• [Dataset entries]:

-------

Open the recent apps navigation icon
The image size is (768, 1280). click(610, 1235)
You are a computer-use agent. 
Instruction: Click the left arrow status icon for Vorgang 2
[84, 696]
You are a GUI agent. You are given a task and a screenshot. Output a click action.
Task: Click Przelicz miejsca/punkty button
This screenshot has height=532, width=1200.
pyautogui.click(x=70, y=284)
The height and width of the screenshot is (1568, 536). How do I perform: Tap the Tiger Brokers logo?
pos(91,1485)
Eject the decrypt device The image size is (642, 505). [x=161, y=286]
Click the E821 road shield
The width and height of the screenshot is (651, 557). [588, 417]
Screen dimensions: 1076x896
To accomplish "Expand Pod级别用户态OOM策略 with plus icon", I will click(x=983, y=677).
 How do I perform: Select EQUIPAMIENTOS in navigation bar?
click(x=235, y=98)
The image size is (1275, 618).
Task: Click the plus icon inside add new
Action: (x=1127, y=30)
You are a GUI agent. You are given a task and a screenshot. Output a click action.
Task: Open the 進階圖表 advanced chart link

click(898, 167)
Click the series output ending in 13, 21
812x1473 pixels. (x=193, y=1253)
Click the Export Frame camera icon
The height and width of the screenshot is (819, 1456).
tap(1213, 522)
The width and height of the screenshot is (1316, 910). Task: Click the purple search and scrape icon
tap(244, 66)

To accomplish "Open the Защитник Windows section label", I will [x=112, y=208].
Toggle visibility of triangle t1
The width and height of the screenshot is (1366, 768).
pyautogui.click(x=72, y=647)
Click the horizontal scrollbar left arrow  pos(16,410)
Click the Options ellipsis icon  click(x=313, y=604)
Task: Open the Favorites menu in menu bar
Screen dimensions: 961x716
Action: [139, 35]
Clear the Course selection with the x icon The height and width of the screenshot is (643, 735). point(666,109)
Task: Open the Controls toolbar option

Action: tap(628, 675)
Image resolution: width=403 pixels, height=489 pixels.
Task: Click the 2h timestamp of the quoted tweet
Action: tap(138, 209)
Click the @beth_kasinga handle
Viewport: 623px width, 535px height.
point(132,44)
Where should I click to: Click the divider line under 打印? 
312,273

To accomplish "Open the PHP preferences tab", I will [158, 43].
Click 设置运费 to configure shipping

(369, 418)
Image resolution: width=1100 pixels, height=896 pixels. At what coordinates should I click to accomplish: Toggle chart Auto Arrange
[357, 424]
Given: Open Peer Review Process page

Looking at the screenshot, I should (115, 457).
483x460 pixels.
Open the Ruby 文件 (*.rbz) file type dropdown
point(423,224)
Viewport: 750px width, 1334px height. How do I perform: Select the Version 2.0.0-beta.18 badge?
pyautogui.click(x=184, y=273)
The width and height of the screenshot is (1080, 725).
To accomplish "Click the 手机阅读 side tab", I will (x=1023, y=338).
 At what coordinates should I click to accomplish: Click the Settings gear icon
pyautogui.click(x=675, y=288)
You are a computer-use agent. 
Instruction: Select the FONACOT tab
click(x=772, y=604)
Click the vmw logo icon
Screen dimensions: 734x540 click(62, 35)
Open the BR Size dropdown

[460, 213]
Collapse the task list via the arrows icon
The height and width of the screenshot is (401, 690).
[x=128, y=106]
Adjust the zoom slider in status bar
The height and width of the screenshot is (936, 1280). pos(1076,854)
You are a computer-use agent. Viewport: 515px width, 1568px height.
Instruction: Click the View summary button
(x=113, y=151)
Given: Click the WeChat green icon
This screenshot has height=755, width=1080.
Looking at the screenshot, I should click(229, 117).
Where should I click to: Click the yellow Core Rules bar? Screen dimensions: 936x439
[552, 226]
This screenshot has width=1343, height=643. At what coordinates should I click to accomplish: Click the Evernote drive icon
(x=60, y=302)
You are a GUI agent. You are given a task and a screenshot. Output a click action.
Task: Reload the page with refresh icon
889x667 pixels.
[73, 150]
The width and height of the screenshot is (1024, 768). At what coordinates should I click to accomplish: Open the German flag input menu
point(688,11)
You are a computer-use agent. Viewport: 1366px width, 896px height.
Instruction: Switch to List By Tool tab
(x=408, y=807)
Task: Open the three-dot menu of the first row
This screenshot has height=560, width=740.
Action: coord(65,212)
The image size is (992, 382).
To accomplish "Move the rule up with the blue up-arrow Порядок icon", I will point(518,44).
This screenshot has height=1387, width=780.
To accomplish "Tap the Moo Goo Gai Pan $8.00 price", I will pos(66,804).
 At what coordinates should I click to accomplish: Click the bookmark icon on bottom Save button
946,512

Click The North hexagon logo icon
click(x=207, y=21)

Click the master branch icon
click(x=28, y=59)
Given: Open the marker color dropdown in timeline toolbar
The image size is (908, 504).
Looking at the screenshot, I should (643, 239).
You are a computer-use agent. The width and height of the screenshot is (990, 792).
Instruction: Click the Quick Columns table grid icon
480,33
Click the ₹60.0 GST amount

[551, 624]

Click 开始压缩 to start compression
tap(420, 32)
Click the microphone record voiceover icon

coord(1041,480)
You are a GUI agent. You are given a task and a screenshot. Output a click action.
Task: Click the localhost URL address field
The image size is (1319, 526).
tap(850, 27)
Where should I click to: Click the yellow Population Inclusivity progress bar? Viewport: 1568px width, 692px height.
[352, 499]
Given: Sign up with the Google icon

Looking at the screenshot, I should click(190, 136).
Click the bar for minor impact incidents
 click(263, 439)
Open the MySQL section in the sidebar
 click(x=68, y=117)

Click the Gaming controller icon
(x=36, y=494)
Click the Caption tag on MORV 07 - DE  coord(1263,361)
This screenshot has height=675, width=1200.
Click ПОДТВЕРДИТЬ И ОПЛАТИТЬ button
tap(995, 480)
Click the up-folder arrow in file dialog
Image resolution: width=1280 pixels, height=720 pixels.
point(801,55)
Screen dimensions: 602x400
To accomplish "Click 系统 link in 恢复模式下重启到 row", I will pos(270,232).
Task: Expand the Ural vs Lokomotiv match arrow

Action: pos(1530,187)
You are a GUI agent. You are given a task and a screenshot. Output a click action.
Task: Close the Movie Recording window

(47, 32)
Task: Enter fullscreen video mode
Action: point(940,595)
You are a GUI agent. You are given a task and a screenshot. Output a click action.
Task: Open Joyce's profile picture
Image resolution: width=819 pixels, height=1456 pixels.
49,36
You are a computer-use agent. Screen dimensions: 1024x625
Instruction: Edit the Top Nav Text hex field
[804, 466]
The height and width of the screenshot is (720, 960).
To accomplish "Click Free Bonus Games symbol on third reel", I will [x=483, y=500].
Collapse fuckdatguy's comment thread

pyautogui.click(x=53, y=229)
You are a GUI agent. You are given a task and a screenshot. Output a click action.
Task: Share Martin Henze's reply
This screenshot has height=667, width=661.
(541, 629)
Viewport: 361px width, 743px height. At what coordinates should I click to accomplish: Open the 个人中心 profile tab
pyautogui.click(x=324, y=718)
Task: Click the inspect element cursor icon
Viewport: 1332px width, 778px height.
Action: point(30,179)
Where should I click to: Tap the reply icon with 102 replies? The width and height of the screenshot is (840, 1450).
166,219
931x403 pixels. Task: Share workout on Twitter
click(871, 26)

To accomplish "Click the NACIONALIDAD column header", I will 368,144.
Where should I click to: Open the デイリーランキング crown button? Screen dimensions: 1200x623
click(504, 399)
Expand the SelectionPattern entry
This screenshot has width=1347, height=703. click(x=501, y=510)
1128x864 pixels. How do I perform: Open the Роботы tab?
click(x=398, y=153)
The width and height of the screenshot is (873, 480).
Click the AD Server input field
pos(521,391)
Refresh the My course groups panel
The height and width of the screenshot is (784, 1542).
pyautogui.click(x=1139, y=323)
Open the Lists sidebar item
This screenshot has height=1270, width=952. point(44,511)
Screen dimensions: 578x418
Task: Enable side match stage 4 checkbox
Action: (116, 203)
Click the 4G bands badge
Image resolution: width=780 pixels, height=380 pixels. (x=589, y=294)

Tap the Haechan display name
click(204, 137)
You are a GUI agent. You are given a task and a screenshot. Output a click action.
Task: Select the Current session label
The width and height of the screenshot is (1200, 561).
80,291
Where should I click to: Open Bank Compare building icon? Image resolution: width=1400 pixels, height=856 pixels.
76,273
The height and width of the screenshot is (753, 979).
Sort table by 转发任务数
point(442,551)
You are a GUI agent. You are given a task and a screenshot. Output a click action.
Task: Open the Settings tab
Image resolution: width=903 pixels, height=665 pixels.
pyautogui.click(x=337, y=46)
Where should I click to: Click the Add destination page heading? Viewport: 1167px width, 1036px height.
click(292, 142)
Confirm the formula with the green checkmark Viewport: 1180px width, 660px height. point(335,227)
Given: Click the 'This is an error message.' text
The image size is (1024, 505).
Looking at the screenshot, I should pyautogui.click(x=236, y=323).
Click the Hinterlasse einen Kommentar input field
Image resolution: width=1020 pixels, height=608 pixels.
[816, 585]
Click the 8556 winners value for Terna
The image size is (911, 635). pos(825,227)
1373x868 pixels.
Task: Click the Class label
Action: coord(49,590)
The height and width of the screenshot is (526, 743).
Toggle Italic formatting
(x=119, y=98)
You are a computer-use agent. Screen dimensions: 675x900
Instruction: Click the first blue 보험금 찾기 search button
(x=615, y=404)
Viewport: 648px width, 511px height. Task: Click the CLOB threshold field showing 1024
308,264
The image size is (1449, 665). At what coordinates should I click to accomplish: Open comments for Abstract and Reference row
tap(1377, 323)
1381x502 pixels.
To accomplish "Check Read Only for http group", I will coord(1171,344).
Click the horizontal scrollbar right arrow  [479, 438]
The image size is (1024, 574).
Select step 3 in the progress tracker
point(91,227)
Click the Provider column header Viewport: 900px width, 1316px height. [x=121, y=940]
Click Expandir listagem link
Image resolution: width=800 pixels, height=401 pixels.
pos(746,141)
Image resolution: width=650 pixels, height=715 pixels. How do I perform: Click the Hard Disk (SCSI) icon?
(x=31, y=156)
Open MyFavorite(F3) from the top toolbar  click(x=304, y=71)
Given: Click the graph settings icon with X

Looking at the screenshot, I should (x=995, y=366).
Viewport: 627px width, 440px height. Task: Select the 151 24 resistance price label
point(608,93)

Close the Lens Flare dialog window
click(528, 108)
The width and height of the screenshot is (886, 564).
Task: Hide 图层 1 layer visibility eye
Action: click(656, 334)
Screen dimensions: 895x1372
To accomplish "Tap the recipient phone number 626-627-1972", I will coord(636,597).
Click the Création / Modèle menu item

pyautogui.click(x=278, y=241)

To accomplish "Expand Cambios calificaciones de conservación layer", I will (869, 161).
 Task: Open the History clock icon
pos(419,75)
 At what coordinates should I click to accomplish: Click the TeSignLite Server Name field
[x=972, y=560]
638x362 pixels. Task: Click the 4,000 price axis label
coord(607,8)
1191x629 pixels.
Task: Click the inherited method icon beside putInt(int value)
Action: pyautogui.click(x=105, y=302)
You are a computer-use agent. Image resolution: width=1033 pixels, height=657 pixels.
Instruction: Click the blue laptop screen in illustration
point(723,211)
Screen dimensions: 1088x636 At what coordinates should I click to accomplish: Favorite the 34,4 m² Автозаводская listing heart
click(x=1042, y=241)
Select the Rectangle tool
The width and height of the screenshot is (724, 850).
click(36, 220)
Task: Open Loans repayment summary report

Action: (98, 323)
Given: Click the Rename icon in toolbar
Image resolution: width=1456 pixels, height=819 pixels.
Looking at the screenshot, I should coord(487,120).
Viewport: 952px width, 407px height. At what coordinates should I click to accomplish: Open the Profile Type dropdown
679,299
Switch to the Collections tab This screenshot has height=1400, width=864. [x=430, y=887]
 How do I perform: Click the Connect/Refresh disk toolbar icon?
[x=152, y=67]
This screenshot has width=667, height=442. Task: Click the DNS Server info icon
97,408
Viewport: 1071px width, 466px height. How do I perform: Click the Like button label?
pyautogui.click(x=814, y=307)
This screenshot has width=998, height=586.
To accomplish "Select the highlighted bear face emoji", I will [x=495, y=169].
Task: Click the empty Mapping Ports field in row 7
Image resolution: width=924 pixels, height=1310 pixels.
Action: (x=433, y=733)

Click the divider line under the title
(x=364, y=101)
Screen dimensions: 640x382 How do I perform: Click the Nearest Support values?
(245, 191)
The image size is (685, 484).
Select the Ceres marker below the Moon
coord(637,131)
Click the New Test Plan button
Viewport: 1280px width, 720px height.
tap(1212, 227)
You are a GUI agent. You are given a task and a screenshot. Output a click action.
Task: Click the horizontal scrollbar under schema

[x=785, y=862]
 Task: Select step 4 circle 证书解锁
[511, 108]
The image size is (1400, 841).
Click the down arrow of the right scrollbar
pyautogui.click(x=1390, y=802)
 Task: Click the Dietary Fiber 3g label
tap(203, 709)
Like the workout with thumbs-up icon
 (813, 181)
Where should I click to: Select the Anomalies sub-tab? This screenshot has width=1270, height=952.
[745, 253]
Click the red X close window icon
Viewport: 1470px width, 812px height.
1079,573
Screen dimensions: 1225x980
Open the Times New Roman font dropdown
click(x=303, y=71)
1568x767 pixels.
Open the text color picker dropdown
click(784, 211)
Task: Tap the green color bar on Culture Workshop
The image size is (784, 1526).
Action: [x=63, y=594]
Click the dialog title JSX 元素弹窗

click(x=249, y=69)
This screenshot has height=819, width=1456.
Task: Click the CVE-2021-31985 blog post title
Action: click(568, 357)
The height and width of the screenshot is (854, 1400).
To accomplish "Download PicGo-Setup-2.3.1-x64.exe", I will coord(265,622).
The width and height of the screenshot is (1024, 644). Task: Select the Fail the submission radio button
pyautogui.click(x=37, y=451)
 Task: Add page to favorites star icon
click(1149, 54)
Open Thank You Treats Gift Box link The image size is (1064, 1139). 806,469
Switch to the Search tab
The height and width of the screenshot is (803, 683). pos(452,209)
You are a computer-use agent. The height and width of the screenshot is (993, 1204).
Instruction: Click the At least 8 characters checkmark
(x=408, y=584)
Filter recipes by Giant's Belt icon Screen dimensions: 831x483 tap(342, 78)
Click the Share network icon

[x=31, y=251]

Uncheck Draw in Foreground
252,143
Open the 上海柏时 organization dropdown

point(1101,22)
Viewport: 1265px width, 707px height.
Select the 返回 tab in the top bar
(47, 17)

-------

• [Required work]: Go through the entries above, and wherever a line holds the word "computer", copy that line.

• [Exercise solution]:
You are a computer-use agent. 
You are a computer-use agent. 
You are a computer-use agent. Viewport: 515px width, 1568px height.
You are a computer-use agent. Viewport: 1366px width, 896px height.
You are a computer-use agent. The width and height of the screenshot is (990, 792).
You are a computer-use agent. Screen dimensions: 1024x625
You are a computer-use agent. Screen dimensions: 675x900
You are a computer-use agent. Image resolution: width=1033 pixels, height=657 pixels.
You are a computer-use agent. The height and width of the screenshot is (993, 1204).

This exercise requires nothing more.